Don'tcha just hate it when the 'know-it-alls', aka 'married' (even if it was last week's wedding couple) tell you what to do, think for you and make you second-guess your decisions?
I mean, I've been dating for years now, so I get it all the time, yet it STILL bothers me each time it happens. I get it from mothers, grandmothers, newly weds, engaged couples and it drives me mad!
So, last week when a mother approached me and told me her daughter had a shidduch for me (her newly married daughter-let me add) and she started describing the boy, it was everything I wasn't looking for. I smiled politely, let her finish 'giving the description' and then thanked her. After that I gave her the well-mannered version of 'I DO appreciate your daughter having me in mind-BUT, it's not what I'm looking for and I'm not comfortable going out with that type of boy'.
I went away from that convo feeling pretty good about myself, being polite, not interrupting, and even though inside I was steaming-as this woman KNOWS me and KNOWS that I am NOT looking for THAT type, yet insisted and swore by her daughters now newly-married insights and STILL suggested him-I was polite yet firm.

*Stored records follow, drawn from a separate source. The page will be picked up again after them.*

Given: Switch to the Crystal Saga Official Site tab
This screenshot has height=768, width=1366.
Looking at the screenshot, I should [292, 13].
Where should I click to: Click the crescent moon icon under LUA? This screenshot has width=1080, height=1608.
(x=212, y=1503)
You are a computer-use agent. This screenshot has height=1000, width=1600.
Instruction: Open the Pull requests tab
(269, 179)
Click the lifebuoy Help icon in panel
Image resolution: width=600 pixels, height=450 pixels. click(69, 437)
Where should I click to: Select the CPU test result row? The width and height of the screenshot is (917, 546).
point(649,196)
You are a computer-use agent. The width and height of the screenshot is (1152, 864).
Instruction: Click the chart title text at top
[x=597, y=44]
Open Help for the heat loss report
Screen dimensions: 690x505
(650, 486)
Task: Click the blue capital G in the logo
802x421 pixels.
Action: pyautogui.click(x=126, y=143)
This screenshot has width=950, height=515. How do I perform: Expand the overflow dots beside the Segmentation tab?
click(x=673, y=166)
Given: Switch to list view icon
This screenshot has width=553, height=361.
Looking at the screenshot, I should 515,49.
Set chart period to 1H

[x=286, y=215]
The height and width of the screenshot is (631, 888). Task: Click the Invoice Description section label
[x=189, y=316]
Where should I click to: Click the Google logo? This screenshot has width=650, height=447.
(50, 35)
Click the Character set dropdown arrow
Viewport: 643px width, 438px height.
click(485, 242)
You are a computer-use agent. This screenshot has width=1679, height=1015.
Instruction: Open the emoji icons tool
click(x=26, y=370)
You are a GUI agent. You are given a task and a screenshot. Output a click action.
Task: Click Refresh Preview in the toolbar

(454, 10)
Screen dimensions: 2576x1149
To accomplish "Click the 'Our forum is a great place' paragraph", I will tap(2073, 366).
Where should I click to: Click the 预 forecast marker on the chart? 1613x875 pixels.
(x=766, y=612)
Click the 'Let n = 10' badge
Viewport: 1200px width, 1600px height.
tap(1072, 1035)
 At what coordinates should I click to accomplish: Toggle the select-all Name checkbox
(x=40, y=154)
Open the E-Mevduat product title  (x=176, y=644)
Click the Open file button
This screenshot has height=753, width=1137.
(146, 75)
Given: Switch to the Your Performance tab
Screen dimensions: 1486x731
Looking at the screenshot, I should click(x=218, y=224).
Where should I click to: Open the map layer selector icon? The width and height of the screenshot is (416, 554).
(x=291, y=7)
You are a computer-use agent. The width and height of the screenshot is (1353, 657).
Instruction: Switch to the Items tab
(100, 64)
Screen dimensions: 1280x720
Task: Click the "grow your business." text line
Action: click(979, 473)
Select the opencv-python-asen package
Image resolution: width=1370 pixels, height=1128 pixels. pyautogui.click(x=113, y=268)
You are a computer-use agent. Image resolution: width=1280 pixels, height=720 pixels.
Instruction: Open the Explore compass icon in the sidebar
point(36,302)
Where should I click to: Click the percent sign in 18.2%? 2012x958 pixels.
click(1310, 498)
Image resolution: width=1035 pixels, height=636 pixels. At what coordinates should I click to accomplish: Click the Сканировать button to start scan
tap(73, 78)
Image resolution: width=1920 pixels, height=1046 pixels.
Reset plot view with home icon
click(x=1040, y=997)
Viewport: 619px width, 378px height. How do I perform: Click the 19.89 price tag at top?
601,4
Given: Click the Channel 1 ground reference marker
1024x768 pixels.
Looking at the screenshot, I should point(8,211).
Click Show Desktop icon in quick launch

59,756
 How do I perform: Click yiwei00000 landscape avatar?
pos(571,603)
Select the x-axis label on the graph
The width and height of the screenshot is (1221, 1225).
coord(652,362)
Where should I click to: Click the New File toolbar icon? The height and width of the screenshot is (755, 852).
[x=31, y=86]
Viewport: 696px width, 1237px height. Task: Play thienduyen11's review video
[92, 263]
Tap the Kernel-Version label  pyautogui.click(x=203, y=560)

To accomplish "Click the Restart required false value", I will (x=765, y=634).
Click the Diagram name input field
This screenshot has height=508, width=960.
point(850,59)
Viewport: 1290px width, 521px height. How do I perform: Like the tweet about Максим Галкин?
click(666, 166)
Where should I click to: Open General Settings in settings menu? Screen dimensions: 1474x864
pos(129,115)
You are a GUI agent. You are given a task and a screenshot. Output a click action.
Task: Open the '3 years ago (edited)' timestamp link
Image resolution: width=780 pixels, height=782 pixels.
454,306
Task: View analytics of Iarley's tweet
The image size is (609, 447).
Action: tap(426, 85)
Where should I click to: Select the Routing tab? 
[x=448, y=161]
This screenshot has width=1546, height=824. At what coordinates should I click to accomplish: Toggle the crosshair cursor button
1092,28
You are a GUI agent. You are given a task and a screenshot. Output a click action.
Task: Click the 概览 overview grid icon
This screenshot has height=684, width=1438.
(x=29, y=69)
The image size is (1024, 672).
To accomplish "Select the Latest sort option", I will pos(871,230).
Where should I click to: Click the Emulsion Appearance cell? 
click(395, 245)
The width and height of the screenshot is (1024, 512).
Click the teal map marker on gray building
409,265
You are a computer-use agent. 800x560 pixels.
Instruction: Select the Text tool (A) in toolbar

So, when it just happened that I bumped into one of the local Shadchanim here and we got talking about things in general, and she mentioned a boy who sounded pretty similar, I was a bit annoyed, but STILL didn't wanna jump to conclusions-after all what would the Shadchan have to do with this married and her family and her suggestion? I listened to her describe the boy and then asked her a few main details which the woman from 2 days previous had mentioned in relevance to this specific boy and she was shocked. She asked how I knew. I told her the story and firmly-yet-politely said 'well, I guess this woman figured that perhaps if YOU-as a Shadchan suggested it-then I wouldn't be able to say no'.
So, was I upset? Of course? I'm a big girl now, I make decisions for myself and if I give an answer to someone-I mean it, no matter how they wanna word it, how they wanna describe it or who will suggest it. An answer is an answer-don't make me second guess myself, cuz I won't. I stand firm in my decisions!